A torrent file stores metadata used for BitTorrent. It is defined in the BitTorrent specification. In a conventional Internet download, a file or group of files is transmitted from one computer (usually a server) to another computer (a client). Data is held in a central location and is retrieved per the request of a single user.
A torrent, however, distributes data differently on many levels. Firstly, a .torrent file is not the actual file being retrieved. The .torrent file is merely data which has information about the file that the user is seeking. The .torrent file is, in a sense, a sort of index of the file being retrieved.
The torrent divides the target file into a series of equally sized pieces that are each assigned an identifying checksum.
The transfer of the torrent file is done between many different peers. Rather than the data being transferred from one machine to the next, the various pieces of the file are held on many different computers. The torrent client communicate with other peers in order to check which pieces they have and exchanges them for the ones they need.
In this way, transferring files via a torrent is sort of like a lightning fast, digitally automated game of “Go Fish.” Peers swap pieces of files with as many different computers as possible and eventually combine the various parts into the whole, requested file.
A torrent file contains the URLs of multiple trackers and integrity metadata about all the pieces. It can also contain additional metadata defined in extensions to the BitTorrent specification.
Basically, this is a deviously more efficient way of leveraging the bandwidth of millions of PC’s to share files all over the world and it is the predominant form of file sharing worldwide next to email.
So how does this apply to Windows?

GIVEN INFORMATION:
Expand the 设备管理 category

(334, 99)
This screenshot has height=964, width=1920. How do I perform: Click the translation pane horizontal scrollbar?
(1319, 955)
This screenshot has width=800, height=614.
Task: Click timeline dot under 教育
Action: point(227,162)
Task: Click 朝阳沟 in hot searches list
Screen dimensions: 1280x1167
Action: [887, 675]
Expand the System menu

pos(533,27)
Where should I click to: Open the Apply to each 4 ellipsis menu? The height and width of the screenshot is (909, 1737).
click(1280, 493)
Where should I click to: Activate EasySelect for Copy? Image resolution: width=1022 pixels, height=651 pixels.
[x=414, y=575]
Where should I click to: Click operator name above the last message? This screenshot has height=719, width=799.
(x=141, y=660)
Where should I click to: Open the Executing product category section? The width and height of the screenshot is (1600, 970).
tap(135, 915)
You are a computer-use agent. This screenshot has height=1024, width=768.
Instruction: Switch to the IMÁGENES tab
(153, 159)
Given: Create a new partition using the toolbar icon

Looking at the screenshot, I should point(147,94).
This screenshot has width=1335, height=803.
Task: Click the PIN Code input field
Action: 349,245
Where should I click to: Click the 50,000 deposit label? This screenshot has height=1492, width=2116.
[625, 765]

WORK TASK:
Using the passage on torrent files above, list everything it says a torrent file contains or can contain.

OUTPUT FOR THIS TASK:
- The URLs of multiple trackers
- Integrity metadata about all the pieces
- Additional metadata defined in extensions to the BitTorrent specification